Steve Rogers was selected to play the lab rat in the Allied experiment under Erskine’s supervision. With a mixture of the Super Soldier Serum and a balanced dosage of stabilizing Vita-Rays, Steve Rogers was turned from a weak and meek fellow with absolutely next to nothing for muscle mass into a hulking figure and the perfect human specimen. He was no longer the Steve Rogers that got rejected from enlistment more than the number of fingers in one’s hands that everyone knew. He became Captain America, a guy with Peak Physical attributes and the Allies’ greatest weapon against the Nazis and the nefarious organization of Hydra.
But many do not know a simple but extremely intriguing myth – Captain America wasn’t originally named Captain America. He was called something else entirely. Was this true? What was Cap called before he was called Cap? Does this myth even hold water?!?
Believe it or not, it actually does. The myth about Captain America having an entirely different name initially is true. The 1940’s were a tough time to be a comic book artist. Not because there wasn’t any work. It was because there was too much work. People wanted more and more of superheroes to the extent that the artists did not have enough ink to draw them. Joe Simon was one of the top artists of that era. He paired up with Jack Kirby, another up and coming artist of that time to draw the concept art for Captain America, the Super Soldier.
Their plan worked and Cap became famous. But remember the thing about the 1940’s being a tough time for artists? It was because every time a publication published something unique, there were at least five other houses who would copy it and launch their own bootleg version of the original superhero.
Archie Comics’ The Shield was one of the earliest attempts at the ‘patriotic superhero’. As hard as it is to believe Captain America is a bootleg version of The Shield.
Joe Simon was basically a content writer but he was also an artist. He did leave most of the drawing work to Kirby but he drew some of the original sketches for the Captain too. It was on one of his talks with Kirby that he revealed the original name that he had planned for their character.

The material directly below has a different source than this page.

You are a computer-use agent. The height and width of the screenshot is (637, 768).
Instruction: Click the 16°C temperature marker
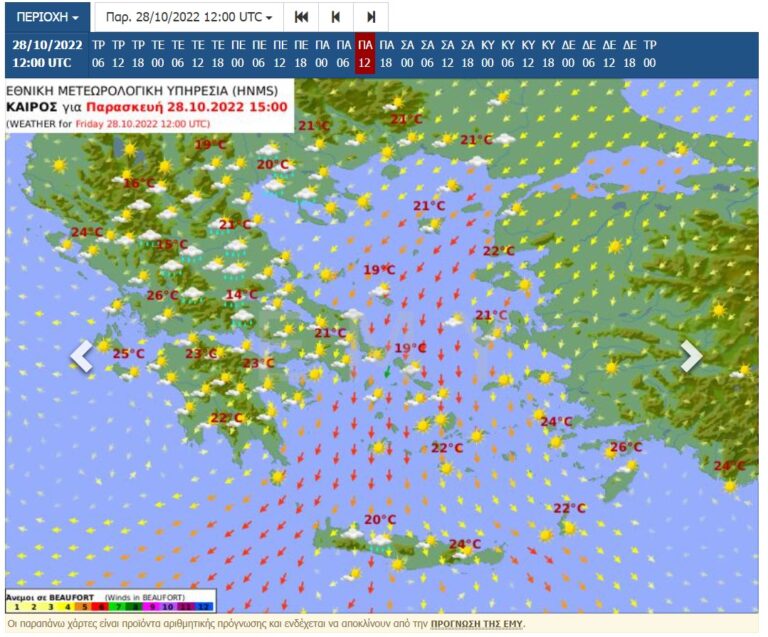coord(139,183)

Joe Simon and Jack Kirby were going to name his invention – The Super- American!!!
He later recalled:
“I wrote the name ‘Super American’ at the bottom of the page,” but he then reconsidered, noting, “No, it didn’t work. There were too many ‘Supers’ around. ‘Captain America’ had a good sound to it. There weren’t a lot of captains in comics. It was as easy as that.”

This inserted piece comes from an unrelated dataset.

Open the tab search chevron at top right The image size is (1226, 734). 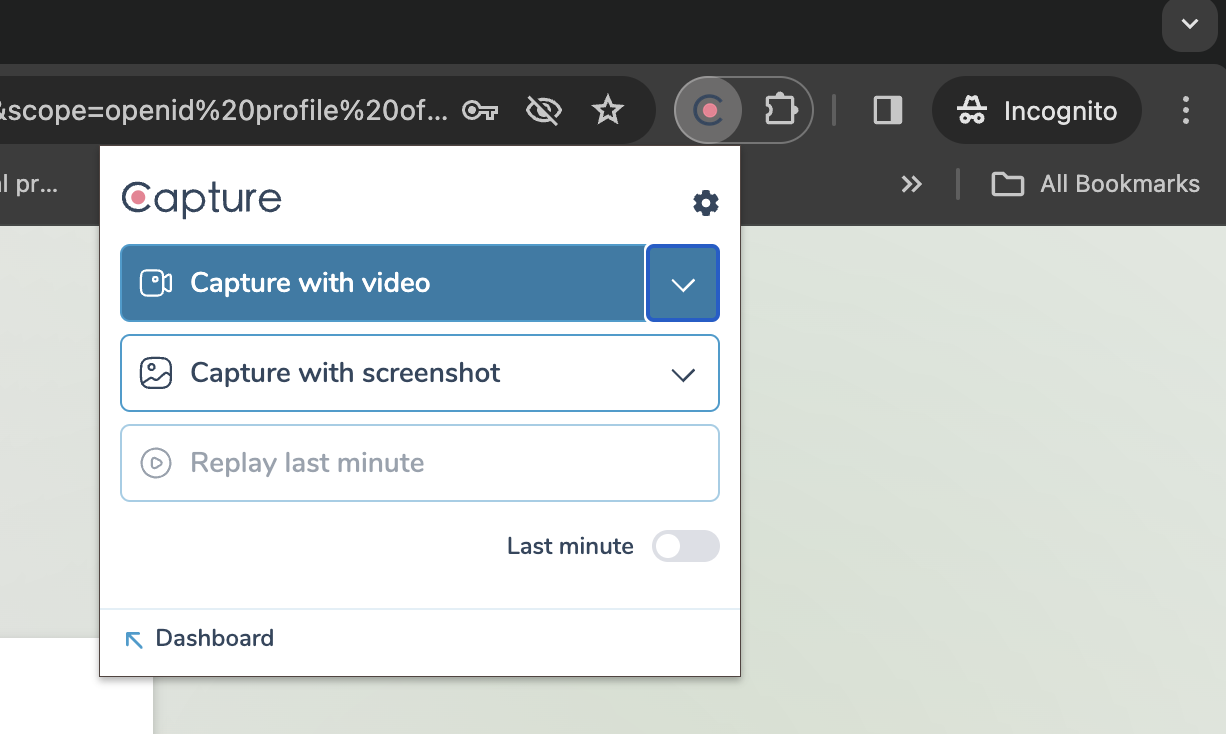(1189, 24)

And that is how the name did not stick. Thankfully, Kirby had more sense to ditch that name coz it sounded a bit too stupid. There were also already many superheroes with the word ‘Super’ in their name flying around. They could not have afforded to have made their character sound so monotonous and generic. And thus they settled for Captain America!
The word Captain found its way to the character because of the fact that another famous superhero of that time Captain Marvel (now a DC Property), was extremely popular with all ranges of demographics. So they banked on another superhero’s popularity to make their own creation stand out.
Unsurprisingly, another superhero with the name ‘Super American’ did pop out 6 months later.
So if you love Captain America, thank Kirby. For without him, it would definitely have been the Super American who would have punched Hitler in the face.